Record excerpts:
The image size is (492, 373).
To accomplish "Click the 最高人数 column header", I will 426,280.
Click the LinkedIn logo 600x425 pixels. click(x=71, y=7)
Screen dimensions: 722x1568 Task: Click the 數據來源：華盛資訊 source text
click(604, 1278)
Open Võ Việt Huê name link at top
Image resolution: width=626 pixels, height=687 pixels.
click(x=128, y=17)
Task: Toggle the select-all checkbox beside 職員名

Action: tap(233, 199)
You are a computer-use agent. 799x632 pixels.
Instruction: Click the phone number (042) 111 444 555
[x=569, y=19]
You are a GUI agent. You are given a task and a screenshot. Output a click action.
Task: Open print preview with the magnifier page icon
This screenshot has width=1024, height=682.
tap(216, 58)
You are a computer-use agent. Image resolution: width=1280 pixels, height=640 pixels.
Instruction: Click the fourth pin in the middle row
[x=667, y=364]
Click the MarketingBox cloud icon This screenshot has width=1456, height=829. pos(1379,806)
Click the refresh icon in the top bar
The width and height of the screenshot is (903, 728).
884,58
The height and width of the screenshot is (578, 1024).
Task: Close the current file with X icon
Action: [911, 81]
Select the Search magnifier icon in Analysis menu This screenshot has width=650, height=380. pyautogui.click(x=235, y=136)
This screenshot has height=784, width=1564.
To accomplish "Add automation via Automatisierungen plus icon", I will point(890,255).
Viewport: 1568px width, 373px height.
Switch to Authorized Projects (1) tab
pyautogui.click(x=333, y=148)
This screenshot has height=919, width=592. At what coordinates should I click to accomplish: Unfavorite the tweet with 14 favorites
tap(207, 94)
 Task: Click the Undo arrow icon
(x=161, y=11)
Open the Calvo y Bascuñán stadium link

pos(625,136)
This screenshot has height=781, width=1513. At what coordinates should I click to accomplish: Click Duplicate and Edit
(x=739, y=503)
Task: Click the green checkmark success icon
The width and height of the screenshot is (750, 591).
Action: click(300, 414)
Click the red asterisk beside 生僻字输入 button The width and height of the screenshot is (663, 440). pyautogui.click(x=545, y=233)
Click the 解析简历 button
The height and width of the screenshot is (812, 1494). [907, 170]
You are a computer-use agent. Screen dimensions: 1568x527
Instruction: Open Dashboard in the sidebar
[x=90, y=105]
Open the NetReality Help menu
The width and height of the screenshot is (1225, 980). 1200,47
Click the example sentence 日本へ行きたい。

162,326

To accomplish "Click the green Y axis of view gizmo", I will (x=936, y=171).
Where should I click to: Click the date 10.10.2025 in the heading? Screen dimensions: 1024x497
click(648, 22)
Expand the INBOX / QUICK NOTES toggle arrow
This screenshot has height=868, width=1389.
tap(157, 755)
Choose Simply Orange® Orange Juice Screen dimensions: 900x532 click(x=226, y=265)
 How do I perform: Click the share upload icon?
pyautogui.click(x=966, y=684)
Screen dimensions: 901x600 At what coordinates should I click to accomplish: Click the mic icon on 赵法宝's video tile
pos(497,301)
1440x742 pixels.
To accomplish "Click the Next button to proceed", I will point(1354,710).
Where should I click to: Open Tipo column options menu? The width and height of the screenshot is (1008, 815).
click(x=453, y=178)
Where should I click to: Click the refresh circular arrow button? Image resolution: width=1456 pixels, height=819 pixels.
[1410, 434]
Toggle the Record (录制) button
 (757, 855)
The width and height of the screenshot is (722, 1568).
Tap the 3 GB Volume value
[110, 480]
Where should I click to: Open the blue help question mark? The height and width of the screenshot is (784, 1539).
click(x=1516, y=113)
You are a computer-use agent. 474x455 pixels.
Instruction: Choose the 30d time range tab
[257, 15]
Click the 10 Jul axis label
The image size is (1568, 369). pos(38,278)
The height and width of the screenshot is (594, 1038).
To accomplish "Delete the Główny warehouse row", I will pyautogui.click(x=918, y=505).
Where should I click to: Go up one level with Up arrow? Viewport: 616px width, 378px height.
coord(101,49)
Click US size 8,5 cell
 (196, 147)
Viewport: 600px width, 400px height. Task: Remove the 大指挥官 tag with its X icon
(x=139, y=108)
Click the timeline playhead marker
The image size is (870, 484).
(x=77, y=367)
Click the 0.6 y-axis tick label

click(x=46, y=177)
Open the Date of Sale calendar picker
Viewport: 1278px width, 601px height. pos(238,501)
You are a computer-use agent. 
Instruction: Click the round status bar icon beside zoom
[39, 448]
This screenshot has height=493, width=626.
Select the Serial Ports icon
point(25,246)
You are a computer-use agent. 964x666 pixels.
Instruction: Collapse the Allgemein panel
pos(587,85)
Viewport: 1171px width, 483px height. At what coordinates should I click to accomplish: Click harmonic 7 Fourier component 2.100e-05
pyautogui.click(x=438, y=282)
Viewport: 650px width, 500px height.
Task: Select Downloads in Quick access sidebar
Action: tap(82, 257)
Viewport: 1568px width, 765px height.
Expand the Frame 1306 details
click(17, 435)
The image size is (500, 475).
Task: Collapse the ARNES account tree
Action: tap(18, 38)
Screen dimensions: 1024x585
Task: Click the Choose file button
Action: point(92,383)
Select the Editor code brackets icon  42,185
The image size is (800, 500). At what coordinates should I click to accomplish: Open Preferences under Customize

Written exercise:
Reproduce all of the records above verbatim, line for line.

Correct output:
The image size is (492, 373).
To accomplish "Click the 最高人数 column header", I will 426,280.
Click the LinkedIn logo 600x425 pixels. click(x=71, y=7)
Screen dimensions: 722x1568 Task: Click the 數據來源：華盛資訊 source text
click(604, 1278)
Open Võ Việt Huê name link at top
Image resolution: width=626 pixels, height=687 pixels.
click(x=128, y=17)
Task: Toggle the select-all checkbox beside 職員名

Action: tap(233, 199)
You are a computer-use agent. 799x632 pixels.
Instruction: Click the phone number (042) 111 444 555
[x=569, y=19]
You are a GUI agent. You are given a task and a screenshot. Output a click action.
Task: Open print preview with the magnifier page icon
This screenshot has width=1024, height=682.
tap(216, 58)
You are a computer-use agent. Image resolution: width=1280 pixels, height=640 pixels.
Instruction: Click the fourth pin in the middle row
[x=667, y=364]
Click the MarketingBox cloud icon This screenshot has width=1456, height=829. pos(1379,806)
Click the refresh icon in the top bar
The width and height of the screenshot is (903, 728).
884,58
The height and width of the screenshot is (578, 1024).
Task: Close the current file with X icon
Action: [911, 81]
Select the Search magnifier icon in Analysis menu This screenshot has width=650, height=380. pyautogui.click(x=235, y=136)
This screenshot has height=784, width=1564.
To accomplish "Add automation via Automatisierungen plus icon", I will point(890,255).
Viewport: 1568px width, 373px height.
Switch to Authorized Projects (1) tab
pyautogui.click(x=333, y=148)
This screenshot has height=919, width=592. At what coordinates should I click to accomplish: Unfavorite the tweet with 14 favorites
tap(207, 94)
 Task: Click the Undo arrow icon
(x=161, y=11)
Open the Calvo y Bascuñán stadium link

pos(625,136)
This screenshot has height=781, width=1513. At what coordinates should I click to accomplish: Click Duplicate and Edit
(x=739, y=503)
Task: Click the green checkmark success icon
The width and height of the screenshot is (750, 591).
Action: click(300, 414)
Click the red asterisk beside 生僻字输入 button The width and height of the screenshot is (663, 440). pyautogui.click(x=545, y=233)
Click the 解析简历 button
The height and width of the screenshot is (812, 1494). [907, 170]
You are a computer-use agent. Screen dimensions: 1568x527
Instruction: Open Dashboard in the sidebar
[x=90, y=105]
Open the NetReality Help menu
The width and height of the screenshot is (1225, 980). 1200,47
Click the example sentence 日本へ行きたい。

162,326

To accomplish "Click the green Y axis of view gizmo", I will (x=936, y=171).
Where should I click to: Click the date 10.10.2025 in the heading? Screen dimensions: 1024x497
click(648, 22)
Expand the INBOX / QUICK NOTES toggle arrow
This screenshot has height=868, width=1389.
tap(157, 755)
Choose Simply Orange® Orange Juice Screen dimensions: 900x532 click(x=226, y=265)
 How do I perform: Click the share upload icon?
pyautogui.click(x=966, y=684)
Screen dimensions: 901x600 At what coordinates should I click to accomplish: Click the mic icon on 赵法宝's video tile
pos(497,301)
1440x742 pixels.
To accomplish "Click the Next button to proceed", I will point(1354,710).
Where should I click to: Open Tipo column options menu? The width and height of the screenshot is (1008, 815).
click(x=453, y=178)
Where should I click to: Click the refresh circular arrow button? Image resolution: width=1456 pixels, height=819 pixels.
[1410, 434]
Toggle the Record (录制) button
 (757, 855)
The width and height of the screenshot is (722, 1568).
Tap the 3 GB Volume value
[110, 480]
Where should I click to: Open the blue help question mark? The height and width of the screenshot is (784, 1539).
click(x=1516, y=113)
You are a computer-use agent. 474x455 pixels.
Instruction: Choose the 30d time range tab
[257, 15]
Click the 10 Jul axis label
The image size is (1568, 369). pos(38,278)
The height and width of the screenshot is (594, 1038).
To accomplish "Delete the Główny warehouse row", I will pyautogui.click(x=918, y=505).
Where should I click to: Go up one level with Up arrow? Viewport: 616px width, 378px height.
coord(101,49)
Click US size 8,5 cell
 (196, 147)
Viewport: 600px width, 400px height. Task: Remove the 大指挥官 tag with its X icon
(x=139, y=108)
Click the timeline playhead marker
The image size is (870, 484).
(x=77, y=367)
Click the 0.6 y-axis tick label

click(x=46, y=177)
Open the Date of Sale calendar picker
Viewport: 1278px width, 601px height. pos(238,501)
You are a computer-use agent. 
Instruction: Click the round status bar icon beside zoom
[39, 448]
This screenshot has height=493, width=626.
Select the Serial Ports icon
point(25,246)
You are a computer-use agent. 964x666 pixels.
Instruction: Collapse the Allgemein panel
pos(587,85)
Viewport: 1171px width, 483px height. At what coordinates should I click to accomplish: Click harmonic 7 Fourier component 2.100e-05
pyautogui.click(x=438, y=282)
Viewport: 650px width, 500px height.
Task: Select Downloads in Quick access sidebar
Action: tap(82, 257)
Viewport: 1568px width, 765px height.
Expand the Frame 1306 details
click(17, 435)
The image size is (500, 475).
Task: Collapse the ARNES account tree
Action: tap(18, 38)
Screen dimensions: 1024x585
Task: Click the Choose file button
Action: point(92,383)
Select the Editor code brackets icon  42,185
The image size is (800, 500). At what coordinates should I click to accomplish: Open Preferences under Customize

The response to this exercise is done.